Entre los pros de la Working Holiday Visa es que podrás trabajar legalmente en Canadá de lo que te plazca (en teoría), siempre y cuando te contraten. Las contras es que la realidad es que los canadienses normalmente contratan a extranjeros para labores como auxiliares de cocina, limpieza, construcción, etc. Tienes que mentalizarte en que si buscas un trabajo soñado será difícil. Yo tuve por un tiempo un trabajo “soñado” en Montreal y al final me trataron un tanto mal debido a que buscaban más europeos que latinoamericanos (Quebec es la provincia canadiense más elitista). Trabajé como traductor de videojuegos (¡Yei!) para la empresa Babel Media Ltd. (Una ventaja de Montreal y Quebec es la floreciente industria de los videojuegos que tienen). Y por algunos meses gocé de un muy buen trabajo hasta que me dejaron de llamar porque llamaron a un español en mi lugar (el contrato es on call o sea que te llaman cuando te necesitan y te pagan sólo las horas laborales que haces y no es un sueldo fijo, así que ¡ojo! Si quieres un trabajo de oficina, ¡buena suerte en conseguirlo!).

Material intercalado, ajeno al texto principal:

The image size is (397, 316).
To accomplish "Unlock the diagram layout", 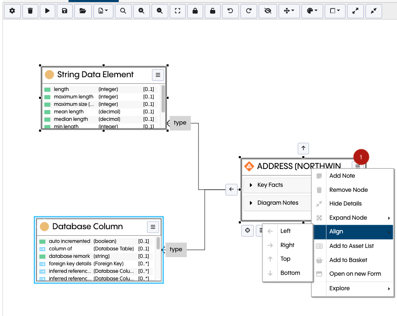I will click(212, 11).
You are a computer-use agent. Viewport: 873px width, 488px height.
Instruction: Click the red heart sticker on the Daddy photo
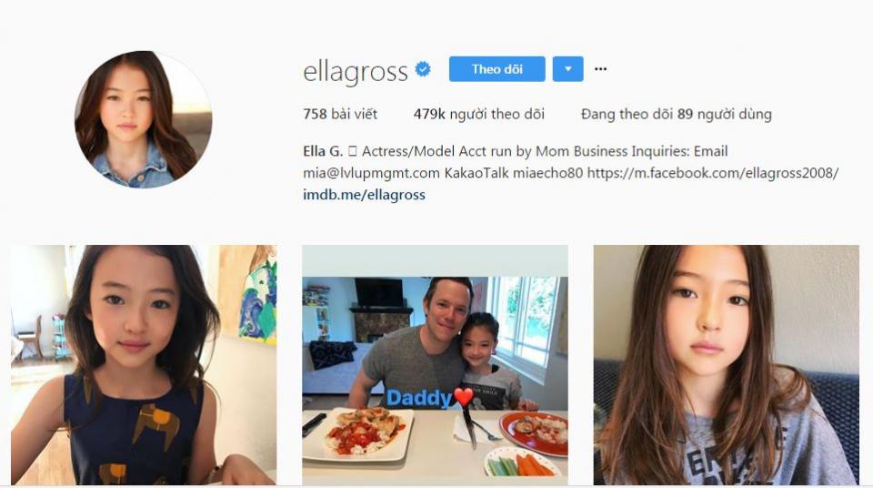(x=463, y=397)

Yo viví y trabajé en tres ciudades diferentes (Montreal, Toronto y Vancouver). Te recomiendo Montreal si dominas (o más o menos hablas) el francés, te recomiendo Toronto si quieres conseguir un trabajo rápido y de lo que sea y te recomiendo Vancouver si quieres disfrutar de la mejor ciudad canadiense (para mí), con el mejor nivel de vida y, por ende, la más cara de todo Canadá. Pero hay un hostal en Vancouver, un muy macabro hostal del que hablaré más adelante (hablaré de muchos hostales) en donde puedes tener el hospedaje más barato (aunque en una estadía no tan placentera) de Canadá pero ¡es toda una aventura!